[Supplied records]
__________________________________________________
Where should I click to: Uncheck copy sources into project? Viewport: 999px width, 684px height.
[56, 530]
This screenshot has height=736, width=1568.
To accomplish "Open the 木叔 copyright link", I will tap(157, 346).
__________________________________________________
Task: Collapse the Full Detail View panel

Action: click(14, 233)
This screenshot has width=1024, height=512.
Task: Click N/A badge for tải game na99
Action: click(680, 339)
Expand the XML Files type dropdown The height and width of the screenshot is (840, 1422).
__________________________________________________
[Work instruction] Above are the entries. Quote exactly the lines from the one bearing "Task: Collapse the Full Detail View panel" through the one bearing "Expand the XML".

[Answer box]
Task: Collapse the Full Detail View panel

Action: click(14, 233)
This screenshot has width=1024, height=512.
Task: Click N/A badge for tải game na99
Action: click(680, 339)
Expand the XML Files type dropdown The height and width of the screenshot is (840, 1422).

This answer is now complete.